Là, je ne comprends plus : le déterminisme serait total, mais on pourrait s'affranchir du déterminisme culturel ?

Quant à la puissance, c'est à dire le conatus : il est aussi déterminé. Donc ça ne change rien au fait que mon attitude face à cet entretien, qu'elle soit positive ou négative, est entièrement déterminée. Sinon, il faut m'expliquer d'où provient la liberté qui, indépendamment de toute cause externe, me ferait faire un choix libre.

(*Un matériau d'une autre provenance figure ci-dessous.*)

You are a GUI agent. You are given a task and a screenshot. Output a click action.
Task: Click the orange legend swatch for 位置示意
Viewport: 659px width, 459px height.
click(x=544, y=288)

On en revient toujours au même problème avec le spinozisme ; certes, mon désir fait partie des causes immanentes et en ce sens j'agis sur le monde. Mais ce désir est déterminé. Et si je souhaite en avoir une idée claire pour pouvoir faire le choix adéquat, ce souhait en lui-même n'échappe pas au déterminisme. Ma volonté d'avoir une perception claire est elle-meêm déterminée : je n'ai donc pas le choix d'opter pour avoir une perception claire : si je l'ai, c'est que j'étais déterminé à l'avoir.

Je ne sais plus où Spinoza fait la comparaison avec un pierre : jetez-là en l'air, elle va monter puis redescendre. Donnez-lui une conscience : elle croira qu'elle souhaite monter puis descendre; elle n'en est pas moins déterminée.